Full-text search (BM25)

smolbren search <query> [--type <type>] [--limit <n>]
smolbren uses BM25 scoring — the same ranking algorithm behind most modern search engines — to rank notes by relevance to your query. Both note titles and body text are searched.
FlagDefaultDescription
--type <type>(all types)Restrict results to notes with a specific type value
--limit <n>10Maximum number of results to return
Example:
smolbren search "context engineering" --type blog --limit 5
Example output:
[
  {"id":"blogs/context-engineering","path":"blogs/context-engineering.md","type":"blog","title":"Context engineering","score":14.823},
  {"id":"blogs/context-platform-engineering","path":"blogs/context-platform-engineering.md","type":"blog","title":"Context platform engineering","score":11.204}
]
Each result is an object with id, path, type, title, and score (BM25 relevance score, higher is more relevant). Results are ordered by descending score.

Graph queries (Cypher)

smolbren query "<cypher>" [--param key=value ...]

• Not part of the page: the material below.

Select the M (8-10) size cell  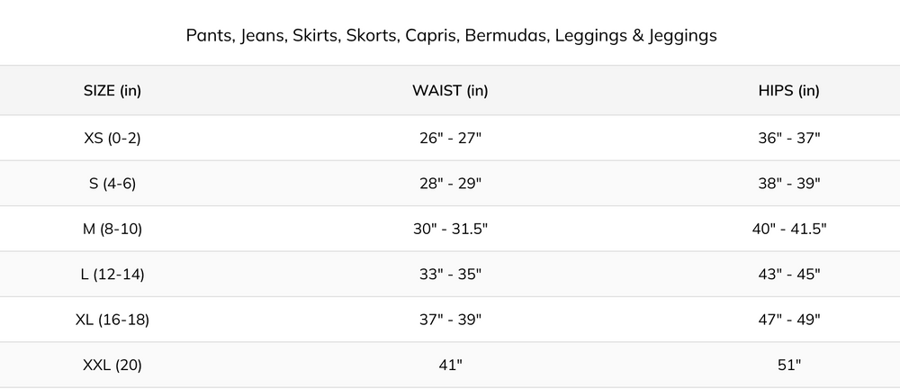click(x=113, y=229)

The graph is built from your vault’s ontology: node labels correspond to note type values, and relationship types correspond to the frontmatter keys that held wikilink values. Node properties available in queries are id, path, type, and title. Example — find all blogs that mention a repo:
smolbren query "MATCH (b:blog)-[:mentions]->(r:repo) RETURN b.title, r.title"

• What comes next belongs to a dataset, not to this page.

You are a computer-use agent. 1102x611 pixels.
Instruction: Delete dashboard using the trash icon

{"columns":["b.title","r.title"],"rows":[["Context engineering","smolbren"]]}
Example — look up a note by ID using a query parameter:
smolbren query "MATCH (n) WHERE n.id = \$id RETURN n" --param id=blogs/context-engineering
The --param key=value flag can be repeated for multiple parameters. Values are parsed as JSON first (so numbers and booleans work correctly), and fall back to plain strings if they are not valid JSON. Output format: All query results are returned as a JSON object with two keys:
{"columns":["b.title","r.title"],"rows":[["Context engineering","smolbren"]]}
  • columns — ordered list of the names from the RETURN clause.
  • rows — array of arrays, one inner array per result row, values aligned to columns.
The catch-all node label Note matches every note in the vault, regardless of whether it has a type key. Use it when you want to traverse relationships without restricting to a particular type: MATCH (n:Note)-[:derives_from]->(j) RETURN n.title, j.title.
Before writing a graph query against an unfamiliar vault, run smolbren types and smolbren edges to discover which node labels and relationship types actually exist in the index. This prevents queries that silently return zero rows because of a misspelled label or relationship name.